We know that there are some who are outraged by the idea of Palestinian/Israeli memorial day. They say: “This is the day of our pain, this is our narrative.” They see it as desecrated by sharing with the others. Yet there was a powerful and amazing thing to have Palestinians truly listening to bereaved Israelis who had lost loved ones to terror and Israelis who were truly listening to the stories of Palestinians who lost loved ones. What can be more promising for the future?”

“There are people who are convinced that there is nobody to talk to and who would repeat the lines about education in Palestinian society to hate Israelis. Yet they should be the first to understand how important and wonderful this is that in some space there are people who are willing to listen and understand and open up their hearts to each other.”

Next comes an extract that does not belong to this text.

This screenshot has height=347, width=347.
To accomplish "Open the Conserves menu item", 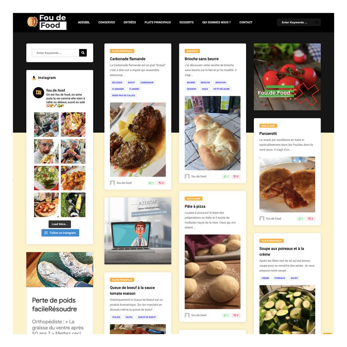I will [107, 22].
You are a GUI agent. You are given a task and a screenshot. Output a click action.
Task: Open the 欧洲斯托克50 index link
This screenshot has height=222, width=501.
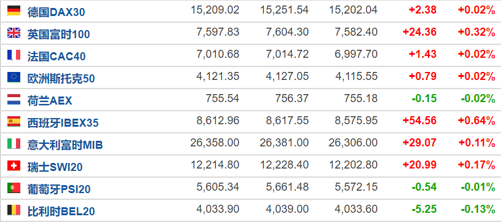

Rabbi Ascherman adds that on that night he attended two memorial events “because my daughter was leading a neighborhood memorial ceremony and then I traveled to Beit Jalla. I was struck that in both places there was a deep and fervent wish to put an end to the violence.”

“One of the things I thought on that day was peace. I think that on one hand we have to believe in the justice of the way we’ve chosen. At the same time I thought of the words I heard from the well known in the United States social rights rabbi Balfour Brikner, who said: There isn’t a day that I don’t look in the mirror and ask myself: “Am I doing the right thing?”

“And I think that if we ever are going to achieve peace, we all, Israelis and Palestinians, on one hand need to have deep belief in the way we’ve chosen and on the other to be willing to question and test it and always asking ourselves: “Is there another way?”